Millionen-Abzocke Betrüger sollen Holocaust-Entschädigungen erschlichen haben

In den USA haben sich offenbar Tausende Menschen als Holocaust-Überlebende ausgegeben, um deutsche Entschädigungszahlungen zu kassieren. Insgesamt sollen 42 Millionen Dollar an die vermeintlichen Nazi-Opfer geflossen sein. Jetzt müssen sich 17 Tatverdächtige vor Gericht verantworten.


New York - Bei der renommierten jüdischen Claims Conference (JCC) für Opfer des Holocaust sind vermutlich mehr als 42 Millionen Dollar veruntreut worden. Gegen 17 tatverdächtige Betrüger, darunter sechs Mitarbeiter der Organisation, wurde am Dienstag in den USA Anklage erhoben. Sie sollen für etwa 5500 Auszahlungen auf Basis gefälschter Ansprüche verantwortlich sein und einen Teil der Zahlungen für sich und ihre Komplizen einbehalten haben.

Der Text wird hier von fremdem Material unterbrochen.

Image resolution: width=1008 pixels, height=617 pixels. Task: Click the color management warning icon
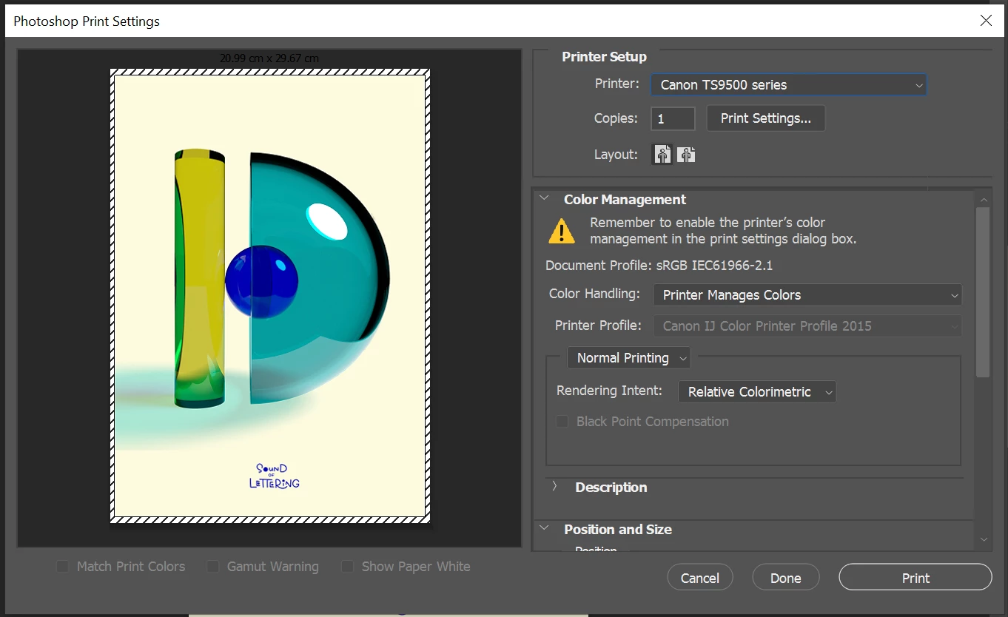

Der Betrug lief nach Darstellung der "New York Times" meist nach dem gleichen Schema ab: Über russischsprachige Zeitungen im Bereich New York rekrutierten die Mitglieder des Fonds Auswanderer und bereiteten sie gezielt auf den Entschädigungsantrag vor. Vielfach seien die Erlebnisse der Migranten "manipuliert und auf die Vorgaben des Fonds zurechtgeschnitten" worden, hieß es.

Die amerikanische Bundespolizei FBI hatte im Vorjahr die Ermittlungen aufgenommen, nachdem Angestellten des Fonds zwei Anträge von verschiedenen Personen mit "bemerkenswert ähnlichen" Begründungen aufgefallen waren.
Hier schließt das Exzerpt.